For the last five years, Sangam Arts has brought artists together from wildly different artistic traditions to co-create. “America is not a melting pot but a mosaic,” says co-founder Usha Srinivasan.
“You know, as the Bay Area area gets more diverse, ironically, we are all less integrated because we all tend to live, eat, pray, you know, celebrate within communities that look just like us.” She wants to break down the silos that separate us. “Peel back the superficial differences that we fixate on and we see that there’s a lot more that we have in common, even as, at the same time, we celebrate our differences,” Srinivasan says.
The results can be surprisingly delightful.
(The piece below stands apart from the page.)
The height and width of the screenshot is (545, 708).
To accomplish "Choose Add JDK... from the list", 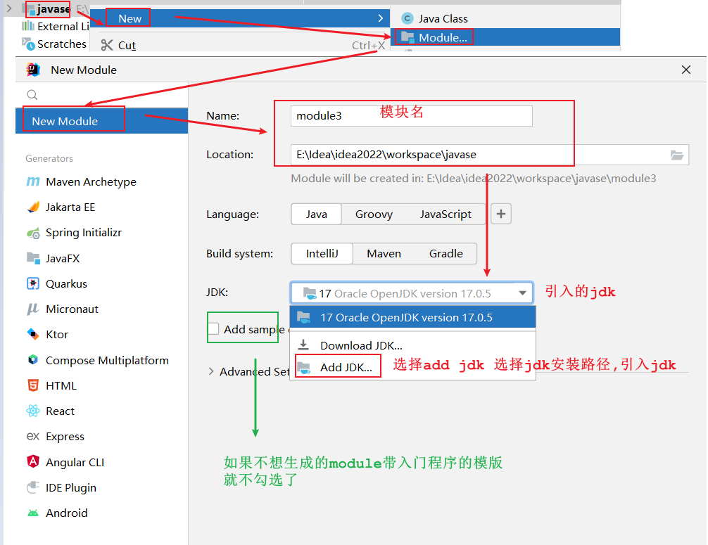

Watch this performance of an Arabic song, The Flower Seller, sung by by Hannah Doughri with Lee Dynes on the oud and accompanied by Bharatanatyam dancer Urmila Vudali.
Srinivasan says she’s aware cultural fusions don’t always work well. “We don’t want this to be a cultural safari where it’s like international day at school and people are saying ‘Now we have India, and next up, China!'”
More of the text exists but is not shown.